Task requirements — Read the data that follows. Then repeat it exactly.

(Extracted material begins)

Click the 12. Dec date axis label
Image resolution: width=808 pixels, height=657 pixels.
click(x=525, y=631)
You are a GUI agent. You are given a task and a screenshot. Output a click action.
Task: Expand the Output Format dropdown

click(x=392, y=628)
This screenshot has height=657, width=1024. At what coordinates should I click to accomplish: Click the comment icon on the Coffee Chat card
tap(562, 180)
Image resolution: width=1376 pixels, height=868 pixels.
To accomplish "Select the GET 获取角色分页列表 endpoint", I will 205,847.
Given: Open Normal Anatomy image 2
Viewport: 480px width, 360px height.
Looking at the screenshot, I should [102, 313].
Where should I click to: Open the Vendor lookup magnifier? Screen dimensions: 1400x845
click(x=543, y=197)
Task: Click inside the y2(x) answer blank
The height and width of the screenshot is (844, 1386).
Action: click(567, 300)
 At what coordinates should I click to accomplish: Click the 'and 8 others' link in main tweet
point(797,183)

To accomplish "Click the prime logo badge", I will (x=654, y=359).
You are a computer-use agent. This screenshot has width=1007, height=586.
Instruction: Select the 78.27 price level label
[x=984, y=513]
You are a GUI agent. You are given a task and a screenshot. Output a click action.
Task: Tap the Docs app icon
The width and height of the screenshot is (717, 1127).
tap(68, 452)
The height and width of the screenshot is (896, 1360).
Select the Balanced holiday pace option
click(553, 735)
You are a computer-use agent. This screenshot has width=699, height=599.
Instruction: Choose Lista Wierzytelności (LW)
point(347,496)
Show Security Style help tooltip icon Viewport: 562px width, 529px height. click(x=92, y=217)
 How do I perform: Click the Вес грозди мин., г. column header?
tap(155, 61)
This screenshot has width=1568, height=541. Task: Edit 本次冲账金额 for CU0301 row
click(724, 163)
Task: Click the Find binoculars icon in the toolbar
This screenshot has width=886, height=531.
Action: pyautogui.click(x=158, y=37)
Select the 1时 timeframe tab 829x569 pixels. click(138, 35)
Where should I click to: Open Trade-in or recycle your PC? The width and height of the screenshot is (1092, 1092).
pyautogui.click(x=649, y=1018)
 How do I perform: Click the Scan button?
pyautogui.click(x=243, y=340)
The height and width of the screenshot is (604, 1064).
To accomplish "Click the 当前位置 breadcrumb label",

(Extracted material ends)

Completed exercise —
Click the 12. Dec date axis label
Image resolution: width=808 pixels, height=657 pixels.
click(x=525, y=631)
You are a GUI agent. You are given a task and a screenshot. Output a click action.
Task: Expand the Output Format dropdown

click(x=392, y=628)
This screenshot has height=657, width=1024. At what coordinates should I click to accomplish: Click the comment icon on the Coffee Chat card
tap(562, 180)
Image resolution: width=1376 pixels, height=868 pixels.
To accomplish "Select the GET 获取角色分页列表 endpoint", I will 205,847.
Given: Open Normal Anatomy image 2
Viewport: 480px width, 360px height.
Looking at the screenshot, I should [102, 313].
Where should I click to: Open the Vendor lookup magnifier? Screen dimensions: 1400x845
click(x=543, y=197)
Task: Click inside the y2(x) answer blank
The height and width of the screenshot is (844, 1386).
Action: click(567, 300)
 At what coordinates should I click to accomplish: Click the 'and 8 others' link in main tweet
point(797,183)

To accomplish "Click the prime logo badge", I will (x=654, y=359).
You are a computer-use agent. This screenshot has width=1007, height=586.
Instruction: Select the 78.27 price level label
[x=984, y=513]
You are a GUI agent. You are given a task and a screenshot. Output a click action.
Task: Tap the Docs app icon
The width and height of the screenshot is (717, 1127).
tap(68, 452)
The height and width of the screenshot is (896, 1360).
Select the Balanced holiday pace option
click(553, 735)
You are a computer-use agent. This screenshot has width=699, height=599.
Instruction: Choose Lista Wierzytelności (LW)
point(347,496)
Show Security Style help tooltip icon Viewport: 562px width, 529px height. click(x=92, y=217)
 How do I perform: Click the Вес грозди мин., г. column header?
tap(155, 61)
This screenshot has width=1568, height=541. Task: Edit 本次冲账金额 for CU0301 row
click(724, 163)
Task: Click the Find binoculars icon in the toolbar
This screenshot has width=886, height=531.
Action: pyautogui.click(x=158, y=37)
Select the 1时 timeframe tab 829x569 pixels. click(138, 35)
Where should I click to: Open Trade-in or recycle your PC? The width and height of the screenshot is (1092, 1092).
pyautogui.click(x=649, y=1018)
 How do I perform: Click the Scan button?
pyautogui.click(x=243, y=340)
The height and width of the screenshot is (604, 1064).
To accomplish "Click the 当前位置 breadcrumb label",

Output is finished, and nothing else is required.